WHAT YOU SHOULD DO: The excerpt below about the CLB's impugned order gives several full calendar dates, each with a day, month, and year. List every one of them.

SOURCE:
Impugned order of the CLB
11. On 11th June 2008, the CLB passed the impugned order, inter alia, holding as under:
(a) The allegations of acts of oppression and mismanagement of the affairs of NHEL resulting in the depletion of its reserves remained uncontroverted. Though it was a fit case for winding up of NHEL, such an order would clearly prejudice the interests of the Appellant 1 and other shareholders.
(b) The petition was a composite one in which complaints were made not just about the Directors but also of siphoning of the funds resulting in depletion of the reserves. The objections as to maintainability were not tenable. The petition could not be thrown out at the threshold.
(c) The prayers sought in the petition were different from those in the civil suits between the parties. The contention of the Respondents that the Appellants had indulged in forum shopping was, therefore, rejected.
(d) The MoU was 13 years old and had been referred to only for the collateral purpose of giving the backdrop to the facts and circumstances of the case.
(e) The Respondents’ contention that Appellant 1 had attended the board meetings of NHEL regularly including the ones on 1st September 2004 and 1st September 2005, and had approved the annual accounts for the years 2003-04 and 2004-05 also remained uncontroverted.

MATERIAL SUPPLIED:
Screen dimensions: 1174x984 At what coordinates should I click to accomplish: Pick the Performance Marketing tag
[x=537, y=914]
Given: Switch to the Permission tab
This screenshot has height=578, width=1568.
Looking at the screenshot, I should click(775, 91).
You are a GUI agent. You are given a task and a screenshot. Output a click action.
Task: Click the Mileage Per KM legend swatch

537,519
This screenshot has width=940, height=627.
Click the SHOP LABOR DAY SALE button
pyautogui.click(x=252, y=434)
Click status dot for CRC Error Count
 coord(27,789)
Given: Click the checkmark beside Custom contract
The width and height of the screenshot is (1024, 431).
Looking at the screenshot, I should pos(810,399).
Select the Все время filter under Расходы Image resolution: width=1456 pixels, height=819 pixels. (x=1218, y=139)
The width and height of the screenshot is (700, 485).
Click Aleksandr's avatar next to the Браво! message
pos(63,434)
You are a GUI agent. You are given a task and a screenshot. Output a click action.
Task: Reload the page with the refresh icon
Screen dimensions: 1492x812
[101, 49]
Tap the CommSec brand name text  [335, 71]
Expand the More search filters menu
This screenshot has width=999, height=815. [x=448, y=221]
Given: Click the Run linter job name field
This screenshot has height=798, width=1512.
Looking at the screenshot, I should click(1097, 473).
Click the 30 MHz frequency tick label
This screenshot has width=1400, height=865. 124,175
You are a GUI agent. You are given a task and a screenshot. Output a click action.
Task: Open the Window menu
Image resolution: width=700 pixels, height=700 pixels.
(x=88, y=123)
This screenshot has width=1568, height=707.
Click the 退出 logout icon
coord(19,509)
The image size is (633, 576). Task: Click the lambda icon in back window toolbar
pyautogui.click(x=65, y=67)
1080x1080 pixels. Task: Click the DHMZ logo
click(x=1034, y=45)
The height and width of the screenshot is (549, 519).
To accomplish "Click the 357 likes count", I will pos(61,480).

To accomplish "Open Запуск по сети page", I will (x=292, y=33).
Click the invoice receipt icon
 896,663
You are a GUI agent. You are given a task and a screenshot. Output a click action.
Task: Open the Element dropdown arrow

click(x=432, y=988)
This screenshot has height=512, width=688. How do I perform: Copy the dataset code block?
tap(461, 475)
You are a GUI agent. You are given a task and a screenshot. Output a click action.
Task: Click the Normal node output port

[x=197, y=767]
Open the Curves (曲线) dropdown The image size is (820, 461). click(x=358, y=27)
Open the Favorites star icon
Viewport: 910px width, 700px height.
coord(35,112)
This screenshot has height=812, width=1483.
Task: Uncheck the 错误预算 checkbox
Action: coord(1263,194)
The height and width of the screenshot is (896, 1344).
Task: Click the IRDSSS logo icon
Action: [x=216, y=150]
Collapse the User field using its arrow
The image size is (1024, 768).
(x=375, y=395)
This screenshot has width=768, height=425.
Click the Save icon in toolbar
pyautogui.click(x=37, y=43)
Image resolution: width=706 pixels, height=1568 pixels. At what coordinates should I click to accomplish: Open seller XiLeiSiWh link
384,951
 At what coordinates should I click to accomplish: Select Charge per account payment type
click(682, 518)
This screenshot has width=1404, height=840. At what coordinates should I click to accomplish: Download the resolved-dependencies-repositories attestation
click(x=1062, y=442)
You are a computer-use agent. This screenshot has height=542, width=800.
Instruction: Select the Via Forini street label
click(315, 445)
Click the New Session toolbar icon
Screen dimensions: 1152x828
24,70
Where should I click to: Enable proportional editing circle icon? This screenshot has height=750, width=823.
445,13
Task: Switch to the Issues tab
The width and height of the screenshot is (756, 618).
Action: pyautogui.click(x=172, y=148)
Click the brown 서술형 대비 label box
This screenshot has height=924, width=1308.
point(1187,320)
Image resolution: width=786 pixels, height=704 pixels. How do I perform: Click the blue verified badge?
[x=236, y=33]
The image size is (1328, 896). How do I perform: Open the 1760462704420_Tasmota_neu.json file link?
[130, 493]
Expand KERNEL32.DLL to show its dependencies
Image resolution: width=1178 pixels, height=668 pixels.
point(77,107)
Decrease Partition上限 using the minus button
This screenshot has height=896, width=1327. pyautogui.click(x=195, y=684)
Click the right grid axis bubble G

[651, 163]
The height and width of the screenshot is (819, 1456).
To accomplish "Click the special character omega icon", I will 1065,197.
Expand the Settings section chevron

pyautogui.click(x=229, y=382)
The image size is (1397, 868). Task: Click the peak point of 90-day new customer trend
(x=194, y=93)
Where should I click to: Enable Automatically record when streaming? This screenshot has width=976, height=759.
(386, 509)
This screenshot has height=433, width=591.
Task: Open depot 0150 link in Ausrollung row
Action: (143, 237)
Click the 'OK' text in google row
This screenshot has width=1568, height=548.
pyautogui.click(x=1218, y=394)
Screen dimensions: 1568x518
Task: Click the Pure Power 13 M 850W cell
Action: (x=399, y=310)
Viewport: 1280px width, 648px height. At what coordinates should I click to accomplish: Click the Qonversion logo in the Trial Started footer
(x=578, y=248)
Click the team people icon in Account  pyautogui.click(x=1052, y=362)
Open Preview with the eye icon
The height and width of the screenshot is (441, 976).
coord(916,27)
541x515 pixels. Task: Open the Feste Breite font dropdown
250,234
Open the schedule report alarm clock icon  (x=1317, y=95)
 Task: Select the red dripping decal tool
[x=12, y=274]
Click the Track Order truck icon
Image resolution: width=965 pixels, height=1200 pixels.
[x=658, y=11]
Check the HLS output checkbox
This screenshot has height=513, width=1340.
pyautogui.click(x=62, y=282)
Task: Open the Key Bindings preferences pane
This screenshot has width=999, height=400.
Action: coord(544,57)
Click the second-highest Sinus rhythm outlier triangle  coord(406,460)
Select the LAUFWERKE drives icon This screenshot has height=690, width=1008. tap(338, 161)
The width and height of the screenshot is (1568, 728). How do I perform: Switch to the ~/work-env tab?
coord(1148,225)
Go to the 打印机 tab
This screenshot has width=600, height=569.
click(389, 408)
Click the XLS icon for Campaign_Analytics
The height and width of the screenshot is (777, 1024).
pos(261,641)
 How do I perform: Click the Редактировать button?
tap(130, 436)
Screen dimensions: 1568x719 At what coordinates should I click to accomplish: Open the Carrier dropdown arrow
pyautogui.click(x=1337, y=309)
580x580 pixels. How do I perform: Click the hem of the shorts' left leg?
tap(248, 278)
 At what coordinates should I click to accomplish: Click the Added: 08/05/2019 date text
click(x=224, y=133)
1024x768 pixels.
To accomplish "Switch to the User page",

COMPLETE OUTPUT:
- 11th June 2008
- 1st September 2004
- 1st September 2005